It's a good time to start thinking about the birth and whether you want to deliver in a birthing unit, labour ward or at home. Home birth might suit you if your previous labour was very fast or you would prefer to give birth in your own environment. Home birth is believed to be perfectly safe for women with healthy pregnancies. You don't need the permission or approval of your GP: you can discuss your birth plans and book a home birth directly with your midwife. Keep an open mind just in case complications arise that would be better dealt with in hospital.
This week sees your baby reaching 700g (around 1.5lb) in weight and 22cm (almost 9in) in crown-to-rump length. Your baby is probably very active and the movements feeling more like a series of kicks and jabs as space gets more restricted in your womb. Your baby will continue to turn somersaults at this stage, but because of increasing bulk you'll feel every movement more strongly. Encourage your partner to feel your bump when your baby is active. Some men are exhilarated by the experience; others are turned right off by it; try not to take it personally – and remember that your experience of pregnancy is more intimate than your partner's, and potentially more fascinating!
On the outside
The top of your uterus is now about 25cm (10in) above your pubic bone and your bump will have taken on the approximate shape and dimensions of an average football! You might feel that you have reached the ideal size and secretly hope not to grow too much more: forget it! Your baby has plenty more growing to do yet, and if you've kept a track of your weight gain to date and you compare it with the average total weight gain in pregnancy, which is 12.5kg (27.6lb), you'll see that you have a way to go. By now, people might be speculating about whether you're expecting a boy or a girl, but there's no science to support the theory that carrying high or low, or having a round or oval bump, or carrying it 'all out at the front' has any bearing on an unborn baby's gender.
Things to think about
Even though you won't start your antenatal classes until around weeks 30-32 of pregnancy, start making enquiries if you haven't already signed up. Every mum-to-be is entitled to 10 free Parentcraft antenatal classes, which are run by NHS midwives. However, in reality, some women find that the classes are either over-subscribed or that the next available course comes at the wrong time of pregnancy for them. The NCT (National Childbirth Trust) runs popular antenatal classes too.
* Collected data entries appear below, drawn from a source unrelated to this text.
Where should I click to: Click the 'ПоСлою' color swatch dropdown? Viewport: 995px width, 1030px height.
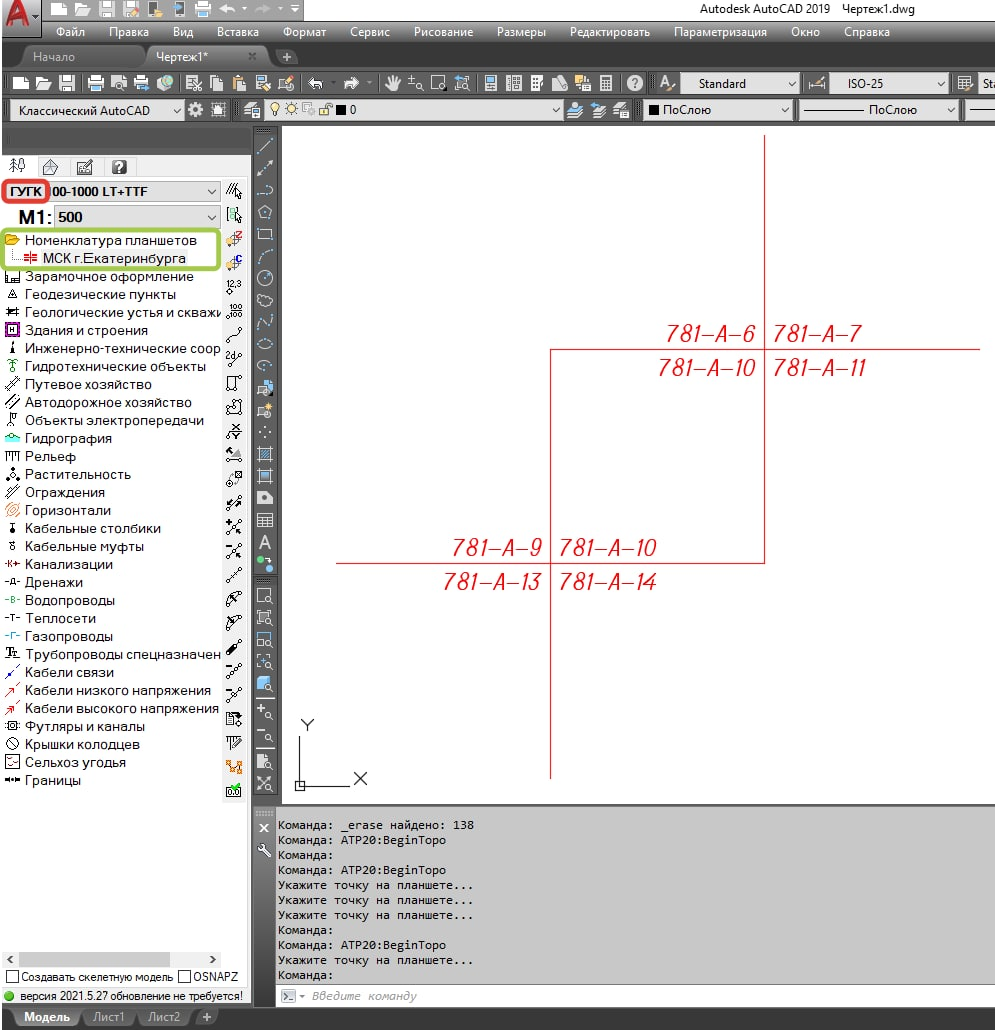(x=715, y=110)
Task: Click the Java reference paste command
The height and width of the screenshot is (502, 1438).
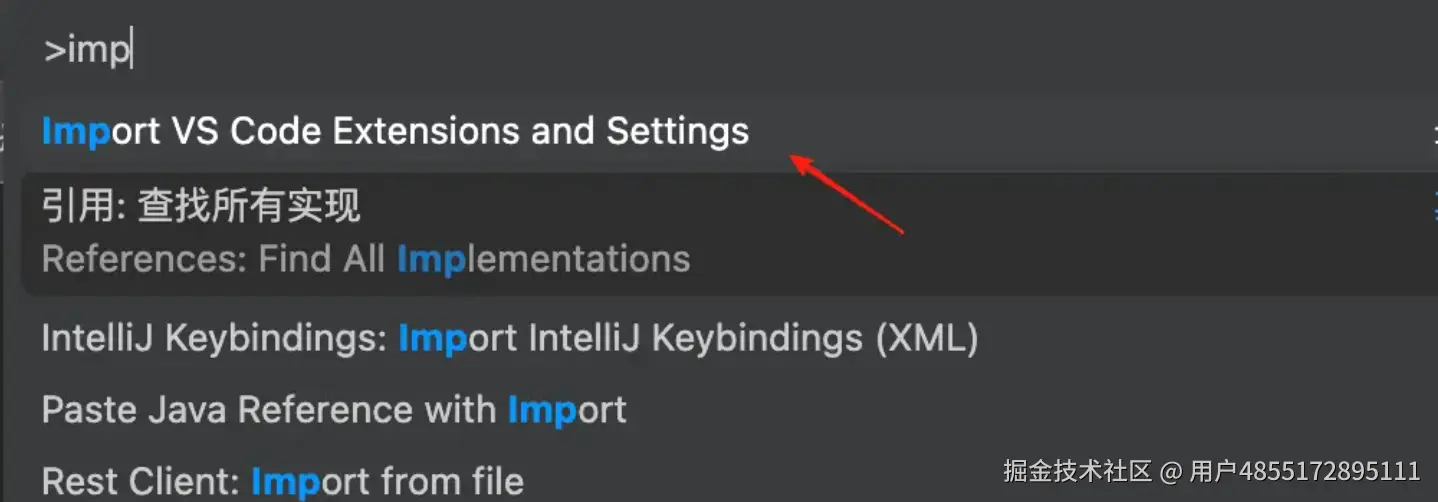Action: [x=334, y=409]
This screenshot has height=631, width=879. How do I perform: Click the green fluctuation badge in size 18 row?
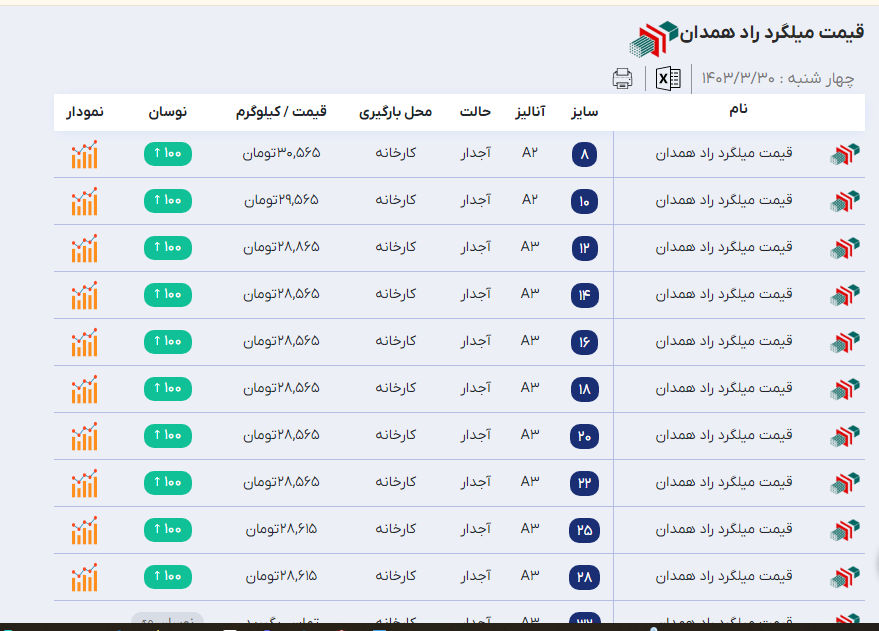[167, 388]
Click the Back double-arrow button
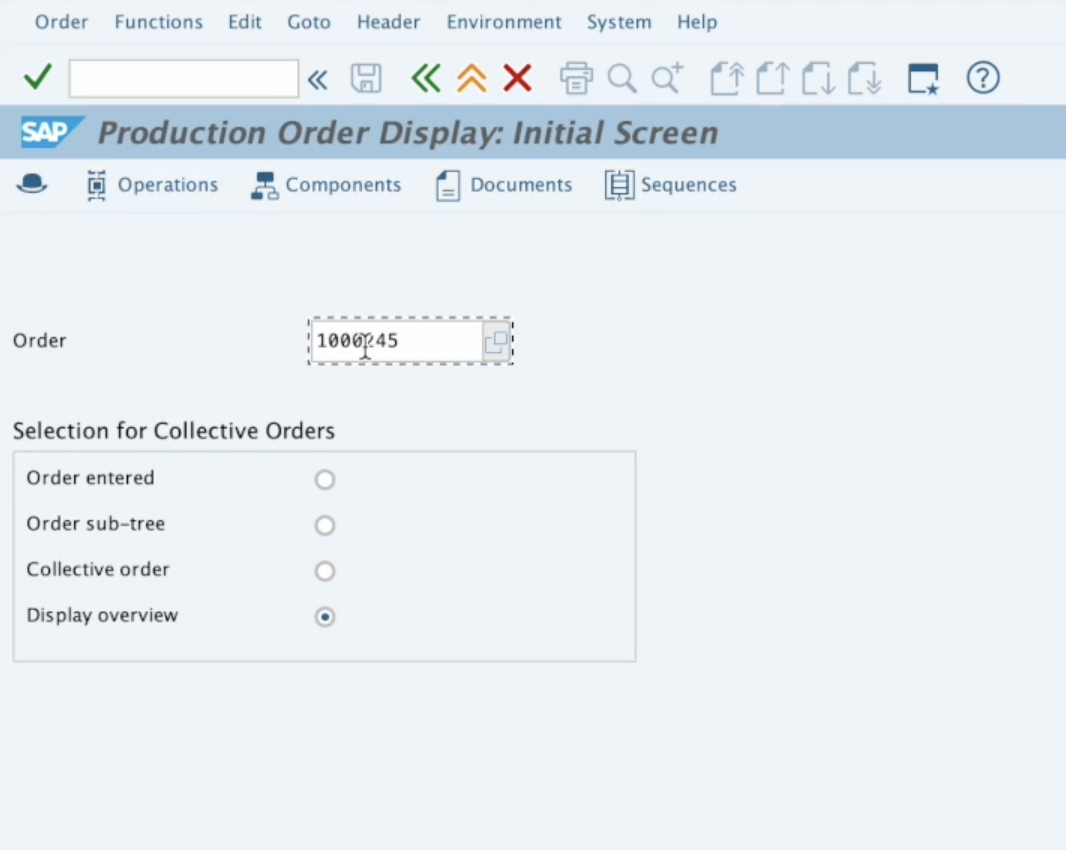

Even if you think you'll get all the information you need from websites and books, there's no substitute for attending an antenatal class. it's a forum for discussing anything and everything to do with pregnancy, birth and life with a baby. Additionally you'll meet other like-minded parents, who could become part of your support group for pregnancy and after the birth. Your partner might appreciate the opportunity to meet other dads-to-be who are going through a similar experience too.
At the end of this week, you will qualify for your maternity leave and allowances - as long as you've been in continuous employment with the same boss for 26 weeks up to and including this week. You're legally obliged to let your employer know by the end of this week that you're intending to take maternity leave.